START Extracted data

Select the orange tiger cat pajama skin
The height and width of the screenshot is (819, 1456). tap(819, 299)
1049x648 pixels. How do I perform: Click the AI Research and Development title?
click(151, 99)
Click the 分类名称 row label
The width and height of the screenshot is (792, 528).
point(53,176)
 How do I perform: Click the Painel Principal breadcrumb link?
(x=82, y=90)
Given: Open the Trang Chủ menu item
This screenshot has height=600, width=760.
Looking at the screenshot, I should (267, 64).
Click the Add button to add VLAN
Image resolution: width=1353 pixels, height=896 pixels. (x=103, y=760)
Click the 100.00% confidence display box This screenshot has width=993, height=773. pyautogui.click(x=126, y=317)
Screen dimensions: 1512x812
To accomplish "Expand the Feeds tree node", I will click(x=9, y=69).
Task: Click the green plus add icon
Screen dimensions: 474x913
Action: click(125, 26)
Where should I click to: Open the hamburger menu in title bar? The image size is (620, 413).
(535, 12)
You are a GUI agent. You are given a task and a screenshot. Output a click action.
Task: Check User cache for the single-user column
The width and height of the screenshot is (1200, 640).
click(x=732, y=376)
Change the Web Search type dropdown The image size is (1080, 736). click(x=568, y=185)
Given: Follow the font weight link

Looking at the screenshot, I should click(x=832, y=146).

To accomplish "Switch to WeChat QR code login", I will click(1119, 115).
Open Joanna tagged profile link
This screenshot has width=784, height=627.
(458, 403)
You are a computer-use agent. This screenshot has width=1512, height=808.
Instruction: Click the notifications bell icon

END Extracted data

# [Exercise description]
Reproduce all of the entries word for word. Omit nothing.

# [Output of the exercise]
Select the orange tiger cat pajama skin
The height and width of the screenshot is (819, 1456). tap(819, 299)
1049x648 pixels. How do I perform: Click the AI Research and Development title?
click(151, 99)
Click the 分类名称 row label
The width and height of the screenshot is (792, 528).
point(53,176)
 How do I perform: Click the Painel Principal breadcrumb link?
(x=82, y=90)
Given: Open the Trang Chủ menu item
This screenshot has height=600, width=760.
Looking at the screenshot, I should (267, 64).
Click the Add button to add VLAN
Image resolution: width=1353 pixels, height=896 pixels. (x=103, y=760)
Click the 100.00% confidence display box This screenshot has width=993, height=773. pyautogui.click(x=126, y=317)
Screen dimensions: 1512x812
To accomplish "Expand the Feeds tree node", I will click(x=9, y=69).
Task: Click the green plus add icon
Screen dimensions: 474x913
Action: click(125, 26)
Where should I click to: Open the hamburger menu in title bar? The image size is (620, 413).
(535, 12)
You are a GUI agent. You are given a task and a screenshot. Output a click action.
Task: Check User cache for the single-user column
The width and height of the screenshot is (1200, 640).
click(x=732, y=376)
Change the Web Search type dropdown The image size is (1080, 736). click(x=568, y=185)
Given: Follow the font weight link

Looking at the screenshot, I should click(x=832, y=146).

To accomplish "Switch to WeChat QR code login", I will click(1119, 115).
Open Joanna tagged profile link
This screenshot has width=784, height=627.
(458, 403)
You are a computer-use agent. This screenshot has width=1512, height=808.
Instruction: Click the notifications bell icon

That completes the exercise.